Can You Build Your Own AI at Home?
Yes. Here’s what you actually need — and what the tutorials leave out.
Most guides on this subject are written by people who read about it. This one is written by someone who built it, and the AI that runs on it. That distinction matters — the gap between how something looks in a tutorial and how it actually behaves is exactly where most people quit.
You can have a private AI running on your own hardware, reachable from every device in your house, with no monthly fee and no data leaving your network. It takes an afternoon. It will frustrate you once. By the end you will have something that is genuinely yours.
Let’s build it.
What You’re Actually Building
Before any commands, here’s the plain English version.
A large language model is the same type of AI that powers ChatGPT and Claude.

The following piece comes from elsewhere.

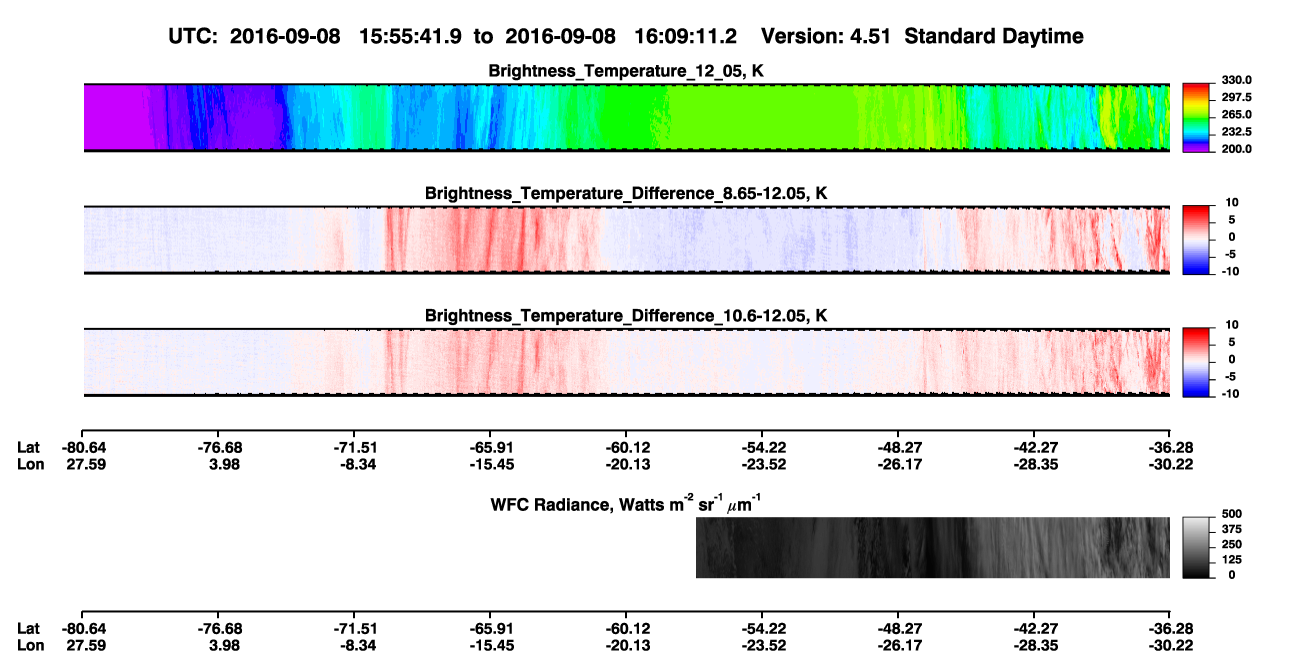Click the lower Lon axis label

click(30, 645)
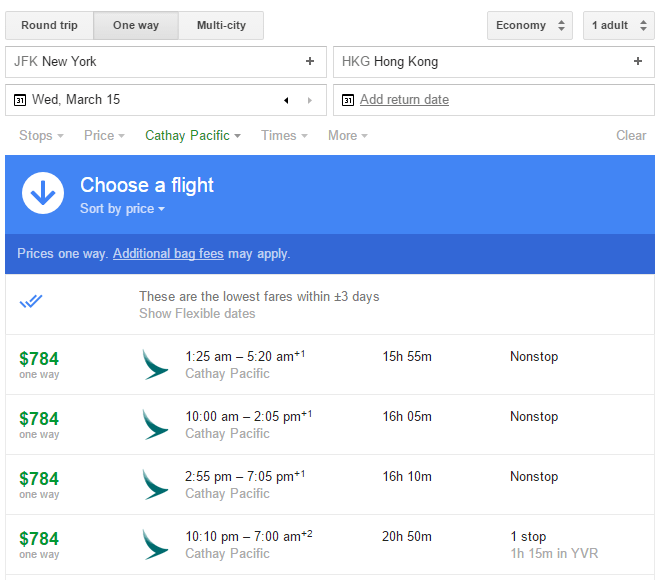Select the Multi-city option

The difference is that companies like OpenAI run those on their servers — your prompts travel to their hardware, get processed, and the response comes back. You are renting access to someone else’s computer, and everything you type passes through it.

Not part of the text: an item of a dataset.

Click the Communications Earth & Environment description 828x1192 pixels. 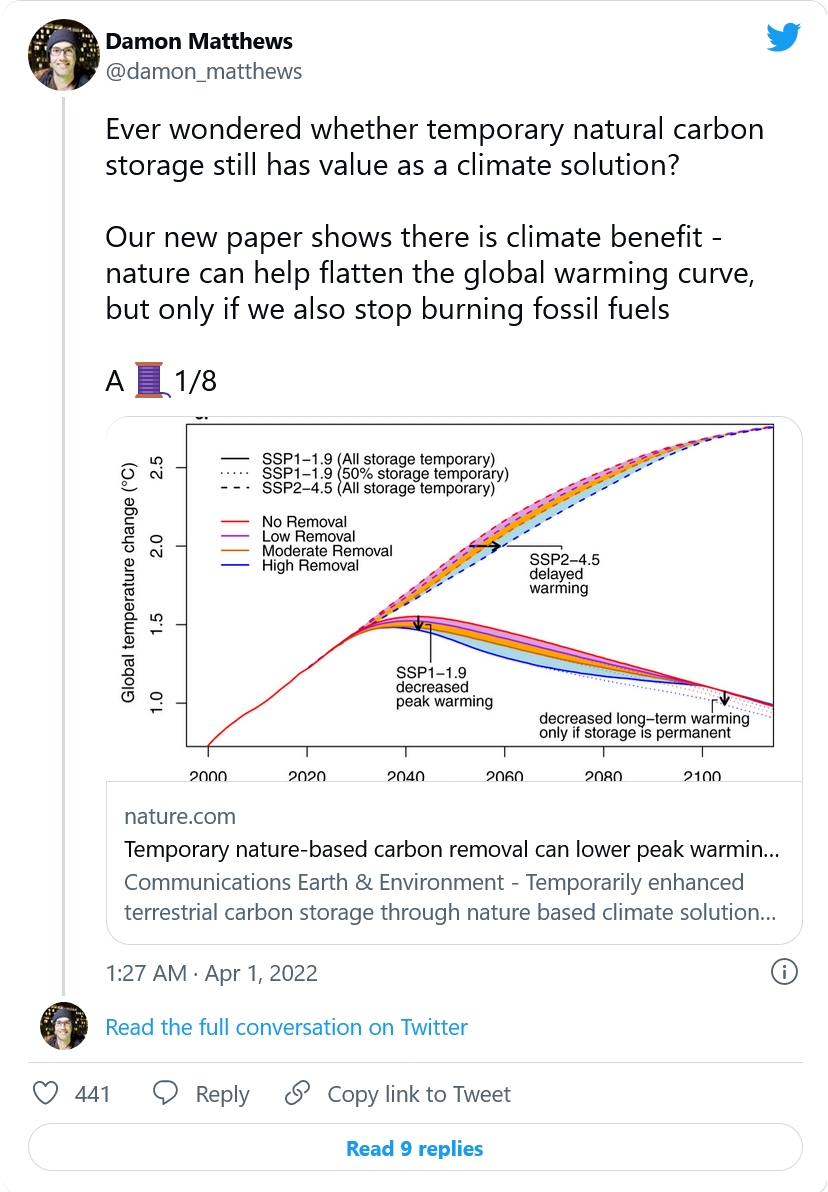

What we are doing is running the model on your hardware. Your prompts never leave. Nobody logs them. The AI doesn’t get smarter from your conversations unless you want it to. You pay for the hardware once and run it as long as you want.

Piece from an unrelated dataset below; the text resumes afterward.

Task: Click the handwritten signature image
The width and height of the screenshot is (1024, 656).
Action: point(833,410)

The trade-off is real and worth naming upfront: local models are not as capable as the frontier models from OpenAI and Anthropic. For most everyday tasks — summarizing, drafting, answering questions, helping you think through a problem — you will barely notice the difference. For deep multi-step reasoning or cutting-edge research tasks, you will feel the gap. That is the honest version. Most tutorials skip it.
Our Setup — What We’re Working With
Every build is different. Here is the hardware this article is based on, so you have a real baseline to compare against.
:::spec-box The Westminster Node This is the machine Silas runs on. Your results may vary — but this is what we know works.
| Component | Spec |
|---|---|
| CPU | Intel Core i7 (12th gen) |
| RAM | 16GB DDR5 |
| GPU | NVIDIA RTX 4060 Ti — 8GB VRAM |
| Storage | 1TB NVMe SSD |
| OS | Windows 11 |
| Location | Westminster, MA |
What this runs comfortably: Models up to 9B parameters at full quality. Multiple models loaded simultaneously. Overnight autonomous tasks while doing other work.
The honest constraint: 8GB VRAM is the real limiting factor. It runs well but leaves less headroom than a 12GB or 16GB card would. If you are buying hardware specifically for this, 12GB VRAM is the sweet spot in 2026. :::

Before You Start — What You Need in Place
This is the section most tutorials skip. If you hit a wall in the first ten minutes, it is almost always one of these.
The Minimums
A reasonably modern PC or laptop. Windows, Mac, or Linux all work. You do not need the hardware in our spec box above — that is what we use, not what you need to start. A machine from the last five years with 8GB of RAM will run smaller models. A machine with a dedicated GPU will run larger ones faster. The GPU matters more than the CPU for this.
About 20GB of free storage. Models are large files. The one we recommend in this article is around 5GB. You will want room for a couple more as you experiment. An SSD is strongly preferred over a spinning hard drive — model load times on a spinning drive are painful.
A terminal you are comfortable opening.
On Windows: PowerShell or Command Prompt. On Mac: Terminal.
On Linux: whatever you already use. You do not need to be a command
line expert. Every command in this article is copy-paste ready.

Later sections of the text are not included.